Aussie Islamophobe defends Howard
“Here, as in Britain and the US, Muslim organisations have deliberately installed themselves as permanent aliens and adapted a culture of constant carping about the majority, from whom they maintain their isolation with such bitter determination. Language, culture and secular values unite the English-speaking West. These values have been an attraction to millions.
“But not since World War II have those values been under such sustained attack. This time, it’s coming from the very migrants who might have been expected to show gratitude for being generously received in the nation of their choice – and finding solace in the protection of the system they say they despise. John Howard was at his most diplomatic when he said: ‘There is a section, a small section of the Islamic population, and I say a small section … which is very resistant to integration. Fully integrating means accepting Australian values’.”
Piers Akerman in the Daily Telegraph (Australia), 3 September 2006
Australian PM stands by call on Muslims to integrate
John Howard says he has no need to apologise for telling Muslims they need to embrace Australian values. Mr Howard sparked controversy yesterday after singling out Muslim migrants for refusing to embrace Australian values and urged them to fully integrate by treating women as equals and learning to speak English.
The call for a shift in attitude among some Muslims infuriated community leaders and comes as The Australian revealed the Prime Minister’s own Islamic advisers have already accused Mr Howard and senior ministers of fuelling hatred and mistrust by using “inflammatory and derogatory” language.
But Mr Howard today stood by his comments. “I don’t apologise,” he told reporters.
The Australian, 1 September 2006
Howard’s colleague Peter Costello is also sticking by his view that Muslims who put Islamic law above Australian law are not welcome in Australia.
Australian banned from contacting Bin Laden
An Australian magistrate has ridiculed as “farcical” a government order banning a terrorism suspect from contacting the world’s most wanted man, Al-Qaeda leader Osama Bin Laden.
Magistrate Graham Mowbray made the comment while hearing an application to extend an interim “control order” placed on Joseph “Jihad Jack” Thomas after his conviction on terrorism charges was overturned on appeal. The control order restricts Thomas’s movements, imposes a curfew and prohibits him from contacting a list of people – including Bin Laden.
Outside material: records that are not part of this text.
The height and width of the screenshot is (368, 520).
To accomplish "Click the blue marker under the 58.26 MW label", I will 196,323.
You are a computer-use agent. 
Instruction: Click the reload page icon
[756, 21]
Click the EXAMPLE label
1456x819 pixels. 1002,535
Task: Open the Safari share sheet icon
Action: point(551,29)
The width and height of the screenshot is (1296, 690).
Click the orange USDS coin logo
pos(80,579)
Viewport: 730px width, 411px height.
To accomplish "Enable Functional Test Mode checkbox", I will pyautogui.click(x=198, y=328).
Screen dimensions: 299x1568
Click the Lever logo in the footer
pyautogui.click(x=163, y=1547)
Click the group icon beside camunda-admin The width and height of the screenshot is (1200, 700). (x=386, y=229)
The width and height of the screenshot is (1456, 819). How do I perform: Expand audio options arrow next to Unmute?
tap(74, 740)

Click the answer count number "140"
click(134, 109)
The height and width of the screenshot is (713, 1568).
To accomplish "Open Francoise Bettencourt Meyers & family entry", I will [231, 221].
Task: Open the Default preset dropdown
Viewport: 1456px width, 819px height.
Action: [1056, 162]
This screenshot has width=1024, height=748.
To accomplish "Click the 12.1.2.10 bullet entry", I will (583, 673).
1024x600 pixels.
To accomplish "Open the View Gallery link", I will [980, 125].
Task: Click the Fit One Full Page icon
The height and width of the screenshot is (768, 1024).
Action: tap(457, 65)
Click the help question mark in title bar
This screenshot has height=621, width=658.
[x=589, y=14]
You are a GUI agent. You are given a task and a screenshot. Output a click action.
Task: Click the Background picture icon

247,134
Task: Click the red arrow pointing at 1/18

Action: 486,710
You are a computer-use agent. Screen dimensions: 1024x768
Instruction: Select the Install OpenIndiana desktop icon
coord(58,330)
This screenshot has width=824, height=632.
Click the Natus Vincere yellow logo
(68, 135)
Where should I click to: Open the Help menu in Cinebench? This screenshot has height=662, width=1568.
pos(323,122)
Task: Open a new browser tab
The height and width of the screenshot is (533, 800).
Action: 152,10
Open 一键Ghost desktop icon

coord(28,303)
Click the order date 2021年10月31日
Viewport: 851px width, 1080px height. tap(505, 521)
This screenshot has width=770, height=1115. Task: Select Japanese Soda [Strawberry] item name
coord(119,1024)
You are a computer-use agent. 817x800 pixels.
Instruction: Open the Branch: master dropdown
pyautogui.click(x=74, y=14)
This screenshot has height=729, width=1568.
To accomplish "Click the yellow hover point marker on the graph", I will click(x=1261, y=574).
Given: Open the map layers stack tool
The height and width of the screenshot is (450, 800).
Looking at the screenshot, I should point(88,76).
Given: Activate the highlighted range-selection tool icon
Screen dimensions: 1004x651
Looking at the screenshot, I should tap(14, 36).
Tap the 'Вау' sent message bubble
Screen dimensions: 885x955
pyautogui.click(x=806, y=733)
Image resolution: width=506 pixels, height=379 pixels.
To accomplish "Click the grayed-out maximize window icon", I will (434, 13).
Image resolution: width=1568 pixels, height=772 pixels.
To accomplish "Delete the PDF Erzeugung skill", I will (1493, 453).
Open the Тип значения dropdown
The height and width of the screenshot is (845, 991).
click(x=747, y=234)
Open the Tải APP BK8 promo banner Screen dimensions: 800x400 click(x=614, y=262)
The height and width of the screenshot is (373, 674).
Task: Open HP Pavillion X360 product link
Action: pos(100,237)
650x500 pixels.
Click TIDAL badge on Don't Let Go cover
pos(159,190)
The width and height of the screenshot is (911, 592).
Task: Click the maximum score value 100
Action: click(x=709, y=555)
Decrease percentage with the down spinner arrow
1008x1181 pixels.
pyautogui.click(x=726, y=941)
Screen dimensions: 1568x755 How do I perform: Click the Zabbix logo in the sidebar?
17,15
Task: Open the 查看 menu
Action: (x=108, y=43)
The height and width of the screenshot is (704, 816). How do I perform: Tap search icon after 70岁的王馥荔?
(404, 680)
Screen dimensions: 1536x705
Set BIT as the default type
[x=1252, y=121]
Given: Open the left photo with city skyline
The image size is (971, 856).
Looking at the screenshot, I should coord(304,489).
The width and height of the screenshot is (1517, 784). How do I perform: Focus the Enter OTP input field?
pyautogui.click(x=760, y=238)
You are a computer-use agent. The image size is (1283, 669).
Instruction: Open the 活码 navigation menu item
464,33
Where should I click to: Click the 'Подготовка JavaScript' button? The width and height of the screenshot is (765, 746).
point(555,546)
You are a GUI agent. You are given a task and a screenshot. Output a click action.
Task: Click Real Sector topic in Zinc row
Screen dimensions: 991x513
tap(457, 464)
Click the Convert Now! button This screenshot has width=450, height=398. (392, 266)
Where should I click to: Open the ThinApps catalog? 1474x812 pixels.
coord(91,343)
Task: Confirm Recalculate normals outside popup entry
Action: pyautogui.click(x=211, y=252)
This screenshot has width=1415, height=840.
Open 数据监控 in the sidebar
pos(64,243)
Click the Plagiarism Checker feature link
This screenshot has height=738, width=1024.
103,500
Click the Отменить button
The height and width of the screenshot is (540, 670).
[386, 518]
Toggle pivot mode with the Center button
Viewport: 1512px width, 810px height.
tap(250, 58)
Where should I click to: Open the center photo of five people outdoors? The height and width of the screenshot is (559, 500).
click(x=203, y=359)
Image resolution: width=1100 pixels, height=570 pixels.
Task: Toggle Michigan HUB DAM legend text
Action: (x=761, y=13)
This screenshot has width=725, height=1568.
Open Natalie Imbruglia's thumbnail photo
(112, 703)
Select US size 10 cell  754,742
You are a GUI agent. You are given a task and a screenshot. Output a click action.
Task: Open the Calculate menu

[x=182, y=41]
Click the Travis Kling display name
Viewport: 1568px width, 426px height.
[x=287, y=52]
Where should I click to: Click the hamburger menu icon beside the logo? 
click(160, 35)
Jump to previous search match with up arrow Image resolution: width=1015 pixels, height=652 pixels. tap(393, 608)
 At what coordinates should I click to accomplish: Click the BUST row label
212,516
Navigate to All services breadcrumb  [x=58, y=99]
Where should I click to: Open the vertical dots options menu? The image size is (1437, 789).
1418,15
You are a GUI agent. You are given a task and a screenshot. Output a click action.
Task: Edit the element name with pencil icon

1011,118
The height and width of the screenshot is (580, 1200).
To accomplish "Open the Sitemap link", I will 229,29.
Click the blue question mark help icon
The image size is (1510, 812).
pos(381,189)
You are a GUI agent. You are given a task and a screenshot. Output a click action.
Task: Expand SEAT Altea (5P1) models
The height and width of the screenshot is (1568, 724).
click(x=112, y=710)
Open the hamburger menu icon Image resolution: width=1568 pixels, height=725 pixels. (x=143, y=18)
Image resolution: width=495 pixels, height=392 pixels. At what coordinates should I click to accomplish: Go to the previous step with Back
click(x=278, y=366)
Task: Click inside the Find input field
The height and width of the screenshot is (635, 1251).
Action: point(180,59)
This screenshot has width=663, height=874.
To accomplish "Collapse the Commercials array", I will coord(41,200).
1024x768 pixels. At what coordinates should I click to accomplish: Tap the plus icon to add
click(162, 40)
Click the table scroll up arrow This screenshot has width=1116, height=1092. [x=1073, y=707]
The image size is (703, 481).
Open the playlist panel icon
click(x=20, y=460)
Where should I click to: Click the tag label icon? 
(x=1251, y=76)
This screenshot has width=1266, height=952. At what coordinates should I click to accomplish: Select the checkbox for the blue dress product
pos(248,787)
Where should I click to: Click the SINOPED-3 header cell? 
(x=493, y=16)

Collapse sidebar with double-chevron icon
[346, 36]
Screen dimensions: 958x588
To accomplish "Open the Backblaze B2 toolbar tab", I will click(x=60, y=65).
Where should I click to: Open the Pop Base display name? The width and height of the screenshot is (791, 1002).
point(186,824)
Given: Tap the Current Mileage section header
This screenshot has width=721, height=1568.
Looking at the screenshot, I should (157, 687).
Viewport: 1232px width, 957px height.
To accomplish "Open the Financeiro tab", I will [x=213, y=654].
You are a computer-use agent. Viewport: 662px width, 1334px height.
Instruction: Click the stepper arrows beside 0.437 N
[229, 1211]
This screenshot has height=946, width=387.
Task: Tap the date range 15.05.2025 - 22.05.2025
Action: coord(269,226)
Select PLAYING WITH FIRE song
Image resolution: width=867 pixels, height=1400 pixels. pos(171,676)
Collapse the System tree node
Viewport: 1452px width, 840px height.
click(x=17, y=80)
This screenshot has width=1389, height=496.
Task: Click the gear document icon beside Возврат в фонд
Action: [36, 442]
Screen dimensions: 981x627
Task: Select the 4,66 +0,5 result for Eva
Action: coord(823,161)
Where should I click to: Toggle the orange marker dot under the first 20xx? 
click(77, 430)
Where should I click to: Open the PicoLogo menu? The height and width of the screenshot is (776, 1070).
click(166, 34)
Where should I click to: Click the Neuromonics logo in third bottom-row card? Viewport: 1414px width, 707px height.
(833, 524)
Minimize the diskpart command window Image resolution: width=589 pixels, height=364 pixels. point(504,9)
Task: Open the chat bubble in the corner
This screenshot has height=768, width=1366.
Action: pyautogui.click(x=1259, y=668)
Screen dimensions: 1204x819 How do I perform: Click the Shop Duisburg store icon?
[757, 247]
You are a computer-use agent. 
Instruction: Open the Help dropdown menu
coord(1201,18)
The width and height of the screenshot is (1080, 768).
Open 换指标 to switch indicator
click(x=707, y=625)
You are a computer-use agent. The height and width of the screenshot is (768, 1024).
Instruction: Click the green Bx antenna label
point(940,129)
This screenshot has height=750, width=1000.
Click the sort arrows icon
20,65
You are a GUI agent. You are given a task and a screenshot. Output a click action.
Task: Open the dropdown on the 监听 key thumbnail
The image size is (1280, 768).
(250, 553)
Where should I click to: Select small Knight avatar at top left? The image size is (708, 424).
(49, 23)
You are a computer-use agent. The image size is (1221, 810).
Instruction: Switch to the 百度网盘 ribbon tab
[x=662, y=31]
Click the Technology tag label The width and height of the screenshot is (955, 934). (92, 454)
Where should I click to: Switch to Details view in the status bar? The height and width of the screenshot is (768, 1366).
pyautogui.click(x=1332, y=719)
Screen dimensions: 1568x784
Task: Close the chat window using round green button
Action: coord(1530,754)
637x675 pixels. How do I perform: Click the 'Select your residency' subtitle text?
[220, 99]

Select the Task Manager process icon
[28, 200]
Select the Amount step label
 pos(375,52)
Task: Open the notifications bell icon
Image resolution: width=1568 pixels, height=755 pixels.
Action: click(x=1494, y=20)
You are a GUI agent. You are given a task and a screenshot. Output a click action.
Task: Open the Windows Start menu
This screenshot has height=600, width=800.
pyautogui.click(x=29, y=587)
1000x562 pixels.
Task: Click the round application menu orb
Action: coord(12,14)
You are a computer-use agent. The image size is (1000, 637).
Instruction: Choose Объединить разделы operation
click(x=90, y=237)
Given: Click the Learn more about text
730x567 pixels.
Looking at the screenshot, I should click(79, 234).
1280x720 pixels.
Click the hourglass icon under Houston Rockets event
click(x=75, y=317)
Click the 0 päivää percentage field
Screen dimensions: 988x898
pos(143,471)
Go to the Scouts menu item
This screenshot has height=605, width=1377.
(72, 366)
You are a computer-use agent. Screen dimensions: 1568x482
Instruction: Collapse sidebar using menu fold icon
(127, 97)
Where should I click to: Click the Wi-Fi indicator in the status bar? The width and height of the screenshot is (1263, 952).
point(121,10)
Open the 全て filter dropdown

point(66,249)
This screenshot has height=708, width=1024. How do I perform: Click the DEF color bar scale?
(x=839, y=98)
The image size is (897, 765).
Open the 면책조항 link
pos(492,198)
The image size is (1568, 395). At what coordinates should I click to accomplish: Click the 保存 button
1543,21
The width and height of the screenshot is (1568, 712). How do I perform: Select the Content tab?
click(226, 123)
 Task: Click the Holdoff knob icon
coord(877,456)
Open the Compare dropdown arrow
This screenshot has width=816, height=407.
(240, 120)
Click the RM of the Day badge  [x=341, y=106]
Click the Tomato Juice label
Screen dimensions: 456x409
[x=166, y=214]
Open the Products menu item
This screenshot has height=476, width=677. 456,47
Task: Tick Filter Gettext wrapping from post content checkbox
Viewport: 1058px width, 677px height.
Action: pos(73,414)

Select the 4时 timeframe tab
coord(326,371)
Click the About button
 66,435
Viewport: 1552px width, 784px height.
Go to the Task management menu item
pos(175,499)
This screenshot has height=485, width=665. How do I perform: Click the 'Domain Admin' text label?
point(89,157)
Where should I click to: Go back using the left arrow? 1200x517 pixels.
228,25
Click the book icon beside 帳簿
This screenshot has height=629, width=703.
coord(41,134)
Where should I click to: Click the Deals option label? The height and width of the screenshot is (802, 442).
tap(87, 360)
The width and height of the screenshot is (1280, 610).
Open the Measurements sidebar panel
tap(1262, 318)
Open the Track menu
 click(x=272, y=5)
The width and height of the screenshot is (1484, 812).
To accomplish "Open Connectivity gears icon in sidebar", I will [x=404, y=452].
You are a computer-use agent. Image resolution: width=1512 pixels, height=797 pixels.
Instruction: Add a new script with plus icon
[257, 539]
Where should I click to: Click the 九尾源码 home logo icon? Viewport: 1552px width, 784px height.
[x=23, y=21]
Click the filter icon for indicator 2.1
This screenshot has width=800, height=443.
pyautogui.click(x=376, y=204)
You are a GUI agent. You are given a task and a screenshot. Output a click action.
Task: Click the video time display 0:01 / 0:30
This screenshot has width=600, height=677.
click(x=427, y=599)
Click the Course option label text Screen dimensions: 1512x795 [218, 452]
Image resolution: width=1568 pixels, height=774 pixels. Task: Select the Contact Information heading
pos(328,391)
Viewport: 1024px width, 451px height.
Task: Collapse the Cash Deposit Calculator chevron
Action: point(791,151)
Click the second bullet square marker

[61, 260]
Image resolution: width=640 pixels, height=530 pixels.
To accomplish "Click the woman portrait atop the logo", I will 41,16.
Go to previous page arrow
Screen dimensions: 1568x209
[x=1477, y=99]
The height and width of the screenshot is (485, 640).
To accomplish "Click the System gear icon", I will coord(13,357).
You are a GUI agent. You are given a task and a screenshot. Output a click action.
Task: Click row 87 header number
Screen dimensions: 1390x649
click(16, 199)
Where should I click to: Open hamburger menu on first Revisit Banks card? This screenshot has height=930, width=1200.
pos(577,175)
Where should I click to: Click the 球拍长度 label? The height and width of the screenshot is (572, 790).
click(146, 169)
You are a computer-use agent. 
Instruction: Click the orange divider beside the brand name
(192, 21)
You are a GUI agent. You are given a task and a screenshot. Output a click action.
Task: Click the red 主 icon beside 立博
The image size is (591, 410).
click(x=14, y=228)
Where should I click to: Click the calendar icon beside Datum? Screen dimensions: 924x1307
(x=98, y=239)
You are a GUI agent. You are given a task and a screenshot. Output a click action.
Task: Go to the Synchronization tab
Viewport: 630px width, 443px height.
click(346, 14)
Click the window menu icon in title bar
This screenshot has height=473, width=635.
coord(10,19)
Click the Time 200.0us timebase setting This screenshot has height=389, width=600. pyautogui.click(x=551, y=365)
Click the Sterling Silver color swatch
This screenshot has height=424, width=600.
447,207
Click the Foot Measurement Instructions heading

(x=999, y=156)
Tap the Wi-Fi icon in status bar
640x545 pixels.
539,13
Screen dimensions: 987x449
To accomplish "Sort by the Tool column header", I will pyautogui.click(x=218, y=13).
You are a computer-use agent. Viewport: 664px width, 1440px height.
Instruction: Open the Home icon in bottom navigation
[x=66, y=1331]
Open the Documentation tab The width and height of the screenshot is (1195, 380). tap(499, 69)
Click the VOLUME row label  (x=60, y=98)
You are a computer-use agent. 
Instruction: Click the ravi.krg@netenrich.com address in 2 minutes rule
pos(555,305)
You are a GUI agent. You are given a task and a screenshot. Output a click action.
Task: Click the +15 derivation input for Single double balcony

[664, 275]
Political commentators have also scorned the inclusion of Bin Laden on the list, suggesting the government should instead be delighted if Thomas could lead them to the man the US has been hunting for five years. Thomas’ lawyer Lex Lasry, said the list included 13 people who were either dead or in custody at the US military prison at Guantanamo Bay in Cuba. He described the situation as “ridiculous”.
The government used controversial new anti-terror laws for the first time on Monday to place the control order on Thomas after an appeal court overturned his conviction and five-year jail sentence for receiving money and an air ticket from Al-Qaeda.
A control order can be granted if it is thought it might prevent a terrorist attack, or if it is suspected a person has received training from a terrorist organisation.